**WORK ITEM**
From the listing below, extract every line in which the word "Army" appears.
§
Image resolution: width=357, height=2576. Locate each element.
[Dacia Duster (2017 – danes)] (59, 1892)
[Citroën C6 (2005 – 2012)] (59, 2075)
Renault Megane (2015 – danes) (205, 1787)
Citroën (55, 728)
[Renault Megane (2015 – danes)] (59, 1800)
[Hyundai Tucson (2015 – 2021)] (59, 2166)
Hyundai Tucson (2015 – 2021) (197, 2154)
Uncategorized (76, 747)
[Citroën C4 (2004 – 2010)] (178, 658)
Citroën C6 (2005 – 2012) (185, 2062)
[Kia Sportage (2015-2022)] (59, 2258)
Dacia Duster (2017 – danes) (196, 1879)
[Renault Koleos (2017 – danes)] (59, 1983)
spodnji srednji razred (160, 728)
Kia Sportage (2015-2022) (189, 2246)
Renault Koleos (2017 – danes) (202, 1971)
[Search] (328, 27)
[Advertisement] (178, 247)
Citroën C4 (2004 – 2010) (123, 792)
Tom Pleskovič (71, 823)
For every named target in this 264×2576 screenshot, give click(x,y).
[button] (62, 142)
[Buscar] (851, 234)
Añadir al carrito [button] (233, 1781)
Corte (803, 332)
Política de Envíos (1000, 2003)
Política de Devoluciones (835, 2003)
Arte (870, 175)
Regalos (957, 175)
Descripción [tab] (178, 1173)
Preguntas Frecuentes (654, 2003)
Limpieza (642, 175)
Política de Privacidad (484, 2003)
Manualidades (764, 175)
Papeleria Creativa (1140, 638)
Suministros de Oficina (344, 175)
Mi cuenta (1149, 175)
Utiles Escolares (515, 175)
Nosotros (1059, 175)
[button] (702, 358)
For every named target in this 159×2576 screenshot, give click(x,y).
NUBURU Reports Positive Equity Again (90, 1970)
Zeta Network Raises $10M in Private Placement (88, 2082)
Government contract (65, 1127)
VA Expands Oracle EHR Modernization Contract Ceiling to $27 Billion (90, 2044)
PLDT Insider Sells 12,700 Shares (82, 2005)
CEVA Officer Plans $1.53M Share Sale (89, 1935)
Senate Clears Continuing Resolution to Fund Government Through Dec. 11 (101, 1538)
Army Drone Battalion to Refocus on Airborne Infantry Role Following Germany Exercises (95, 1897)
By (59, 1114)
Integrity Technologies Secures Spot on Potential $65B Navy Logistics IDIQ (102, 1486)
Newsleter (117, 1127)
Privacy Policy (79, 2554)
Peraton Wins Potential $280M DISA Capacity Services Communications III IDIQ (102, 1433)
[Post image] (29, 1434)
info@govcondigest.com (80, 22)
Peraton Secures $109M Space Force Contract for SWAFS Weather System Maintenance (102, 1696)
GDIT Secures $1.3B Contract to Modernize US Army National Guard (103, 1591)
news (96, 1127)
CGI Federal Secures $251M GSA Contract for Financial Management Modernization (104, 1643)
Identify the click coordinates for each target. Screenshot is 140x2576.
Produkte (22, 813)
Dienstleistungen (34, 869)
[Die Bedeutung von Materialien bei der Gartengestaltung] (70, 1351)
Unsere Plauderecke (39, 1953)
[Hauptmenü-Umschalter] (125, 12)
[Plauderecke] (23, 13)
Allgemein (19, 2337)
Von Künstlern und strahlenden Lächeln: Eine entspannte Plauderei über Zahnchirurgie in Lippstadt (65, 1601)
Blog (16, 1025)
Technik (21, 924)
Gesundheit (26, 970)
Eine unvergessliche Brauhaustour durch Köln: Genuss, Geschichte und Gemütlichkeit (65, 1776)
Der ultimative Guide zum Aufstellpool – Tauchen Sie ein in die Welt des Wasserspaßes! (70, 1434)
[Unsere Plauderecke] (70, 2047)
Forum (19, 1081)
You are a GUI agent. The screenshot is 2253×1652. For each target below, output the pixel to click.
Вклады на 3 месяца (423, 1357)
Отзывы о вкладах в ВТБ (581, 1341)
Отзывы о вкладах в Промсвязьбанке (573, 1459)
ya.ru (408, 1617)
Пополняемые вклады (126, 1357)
§
**RESPONSE TO THIS TASK**
Army Drone Battalion to Refocus on Airborne Infantry Role Following Germany Exercises (95, 1897)
GDIT Secures $1.3B Contract to Modernize US Army National Guard (103, 1591)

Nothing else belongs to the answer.